Authors: Philip Gooden
“Hear you the proclamation of our most blessed sovereign, her majesty Queen Elizabeth, the defender of the faith, a prince anointed by God, the empress of England and Ireland. All good and
loyal citizens are required to listen to her proclamation. Her most excellent Majesty and our gracious Queen hereby declares Robert Devereux, Earl of Essex, to be a traitor to her and to her realm.
Moreover, she proclaims that all those who give aid, comfort and succour to the said Earl of Essex by word or deed are equally with him proclaimed traitors and no true subjects of her majesty.
Furthermore, our most excellent sovereign declares that all good and loyal citizens are bound by their allegiance to give to her and to her realm any and all such assistance as shall be required to
defeat the malice of treason and the impiety of rebellion. Long live the Queen!”
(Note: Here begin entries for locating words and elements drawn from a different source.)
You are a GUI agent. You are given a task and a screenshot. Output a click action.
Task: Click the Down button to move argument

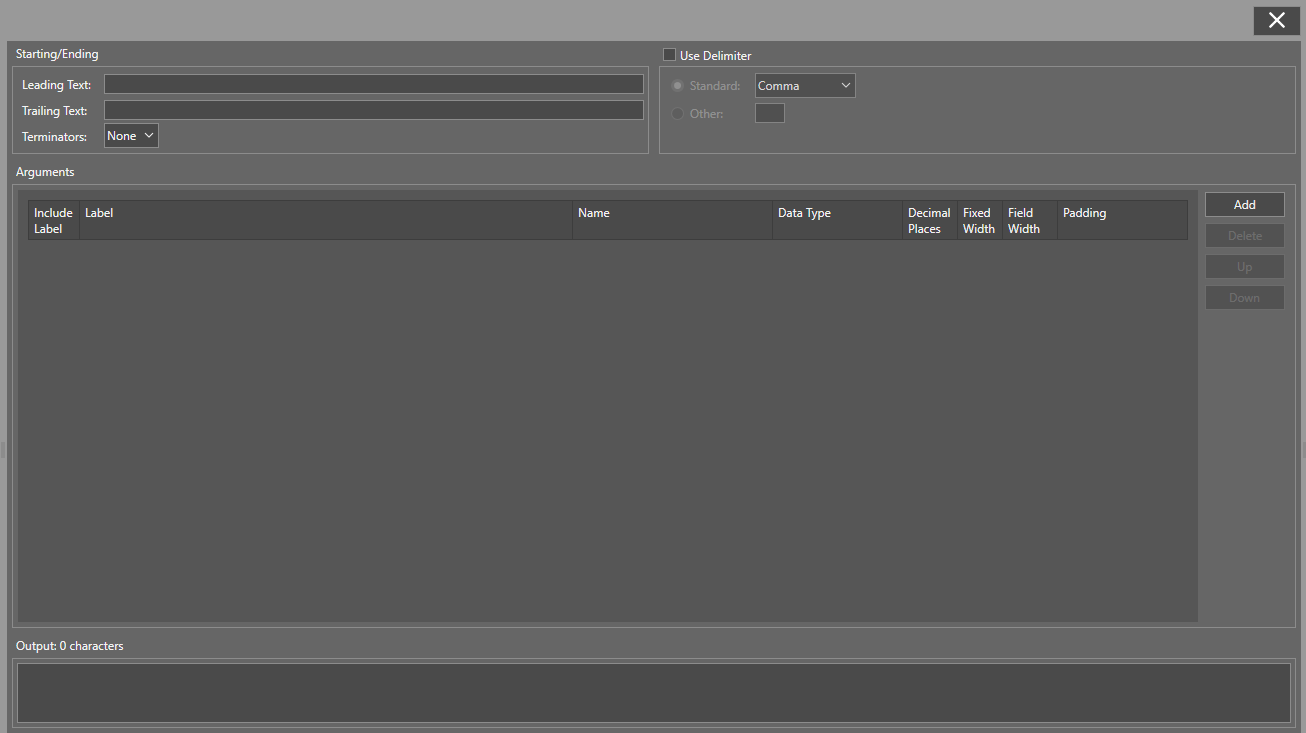click(x=1244, y=298)
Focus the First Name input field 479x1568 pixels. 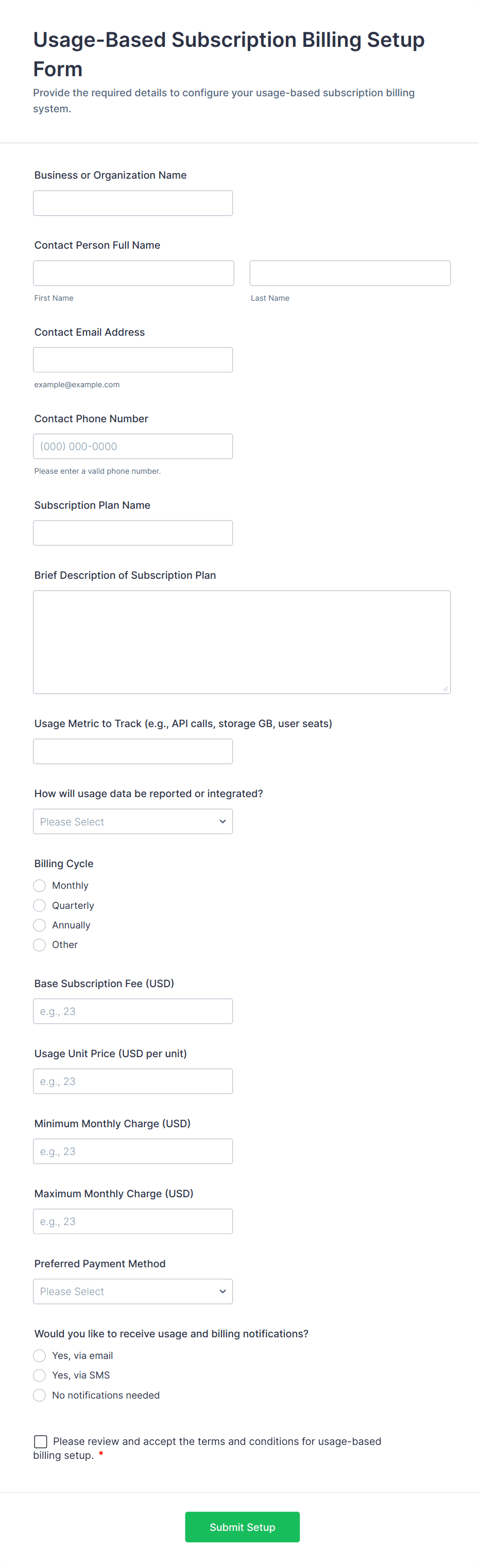click(133, 273)

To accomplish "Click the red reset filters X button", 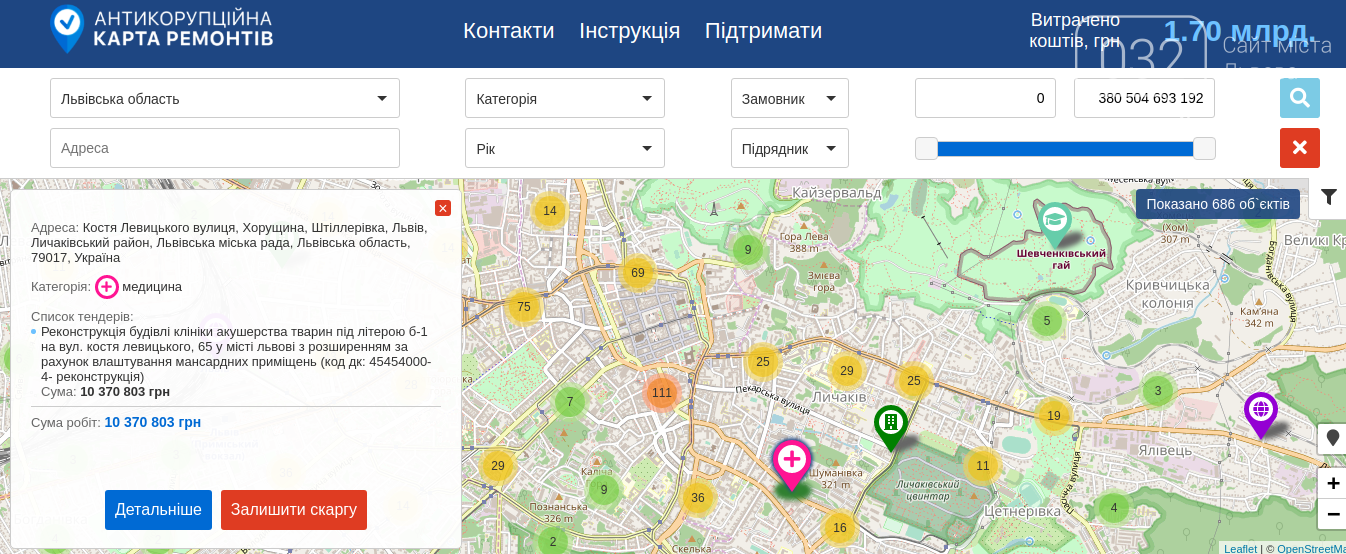I will tap(1299, 148).
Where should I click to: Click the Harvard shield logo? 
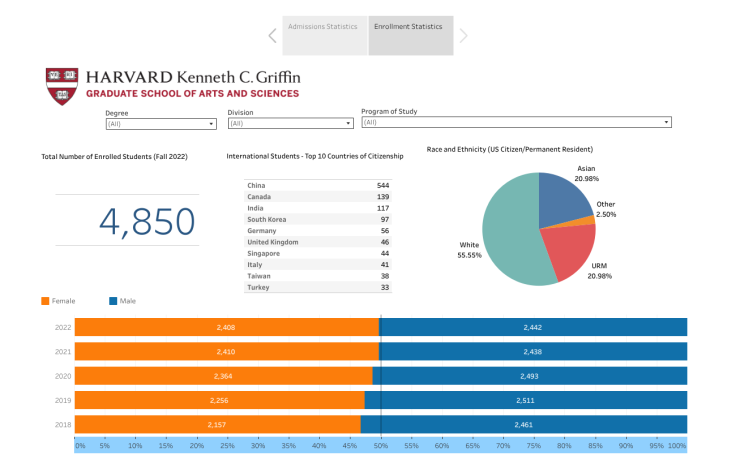62,86
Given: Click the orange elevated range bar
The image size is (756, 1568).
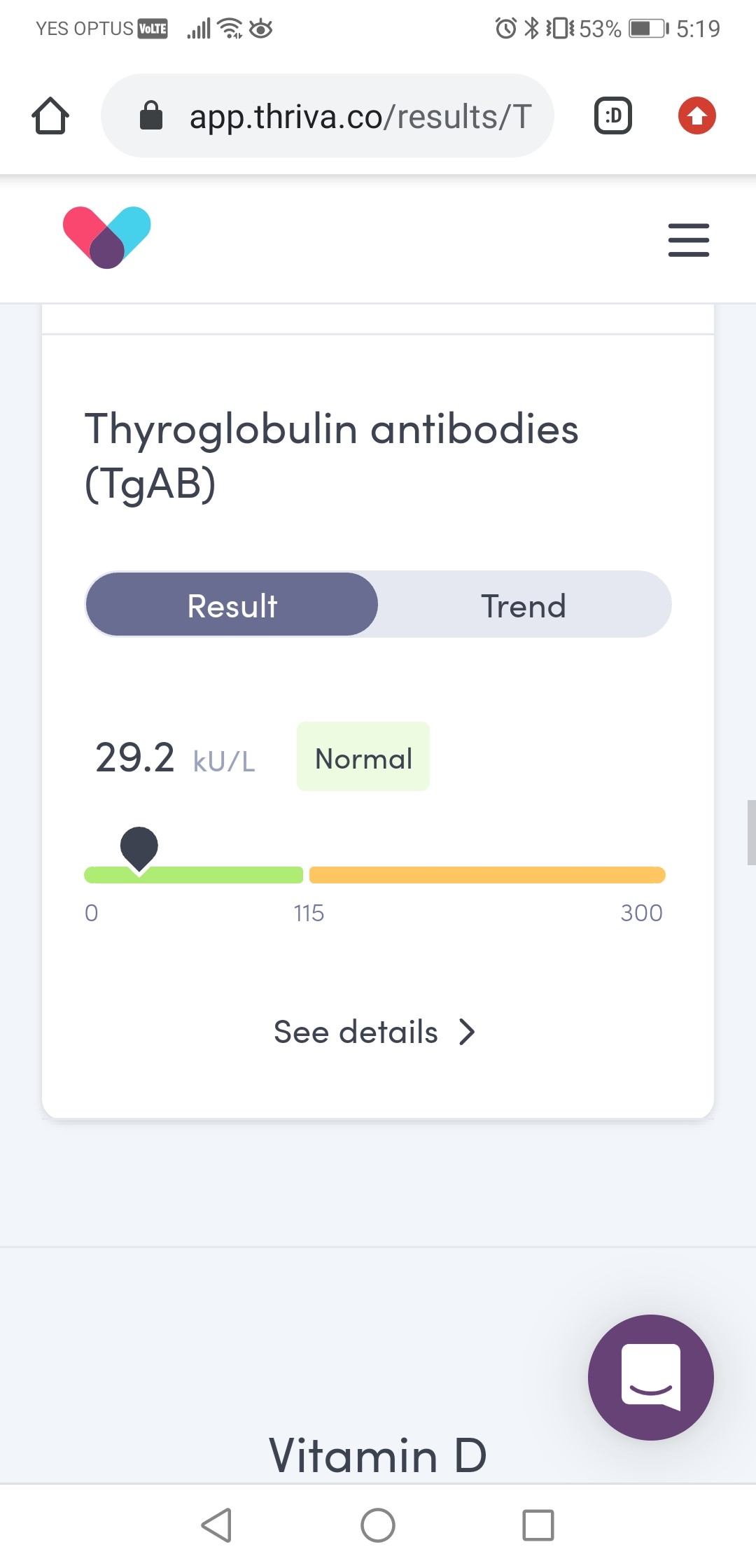Looking at the screenshot, I should (487, 875).
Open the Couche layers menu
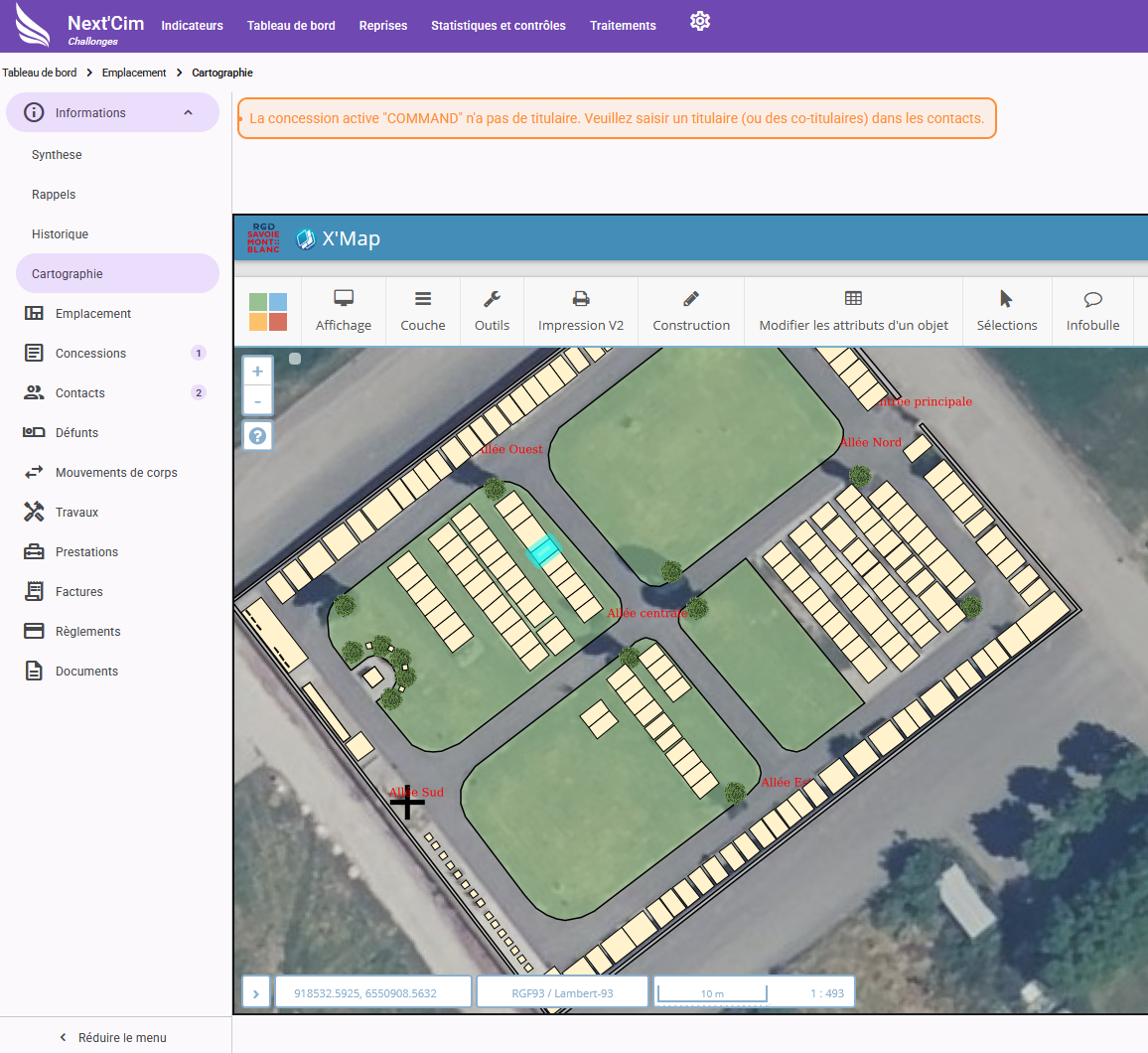The width and height of the screenshot is (1148, 1053). pyautogui.click(x=423, y=311)
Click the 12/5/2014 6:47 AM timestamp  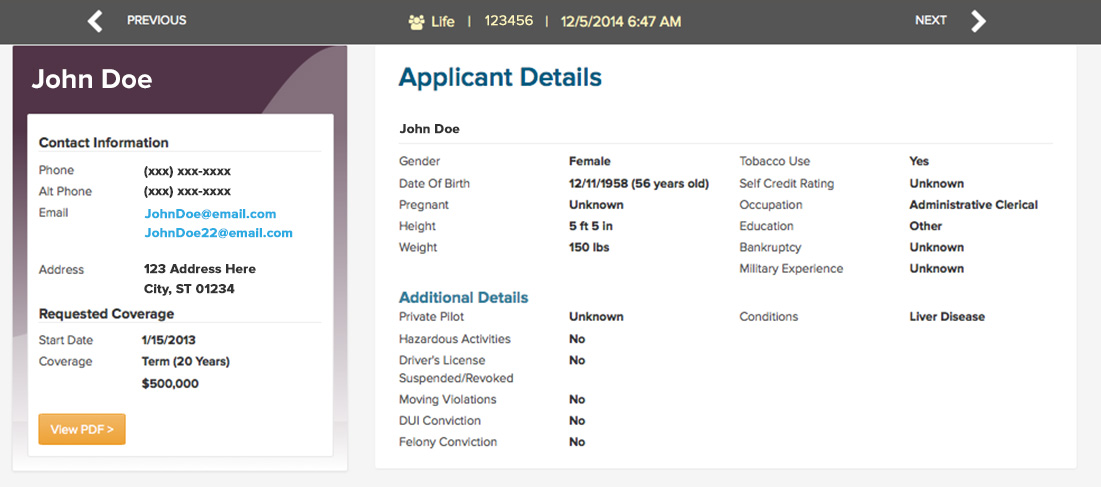tap(620, 21)
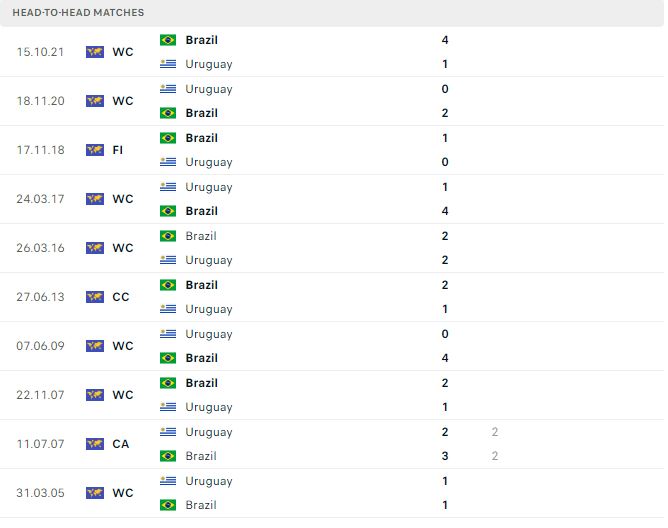Open Brazil team from the 17.11.18 match
This screenshot has height=528, width=668.
coord(202,138)
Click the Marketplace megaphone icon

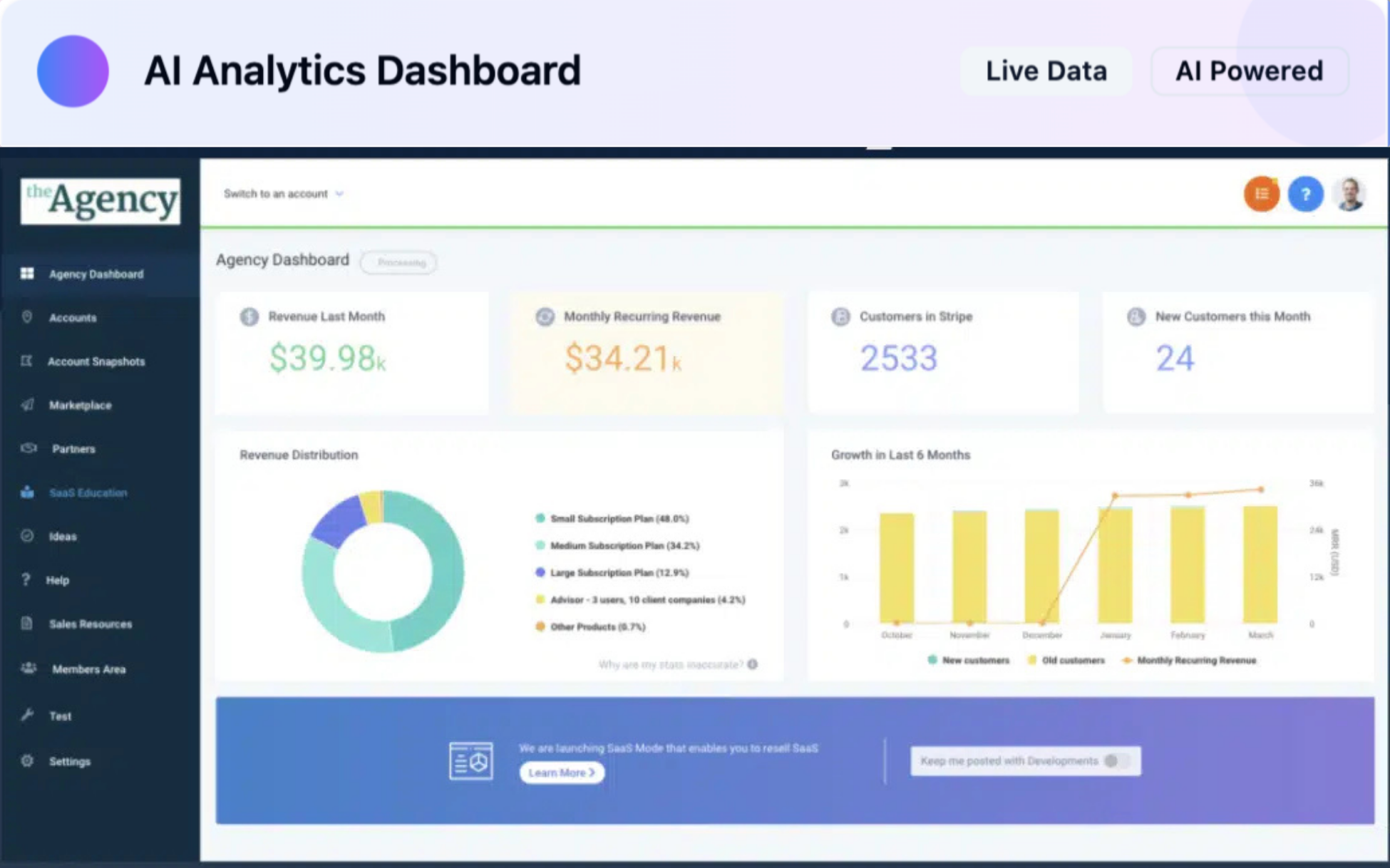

All around me there was silence as the import of the herald’s words struck home. It was as if the Essexites had embarked on this enterprise in a reckless moment, or in holiday mood, and
not realised until this very instant the gravity of their situation. For myself, I felt relieved that we had been, as it were, called to order. Surely now everyone would turn their faces homeward
and do their best to bury this unhappy day.
The herald did not deign to gaze at us for more than a few moments after he’d delivered his proclamation. Perhaps he had our measure; or perhaps it was merely that he was commissioned to
pronounce, not to parley. He wheeled his horse around and, surrounded by his entourage, trotted off down Fenchurch Street. There were odd abusive cries from Essex’s company, but they lacked
force or heart. Someone in the vanguard launched off a halberd – perhaps one of those which had just been appropriated – at the retreating troop. It was a gesture; a halberd is not
designed to be thrown. It clattered harmlessly on the cobbles. That was all.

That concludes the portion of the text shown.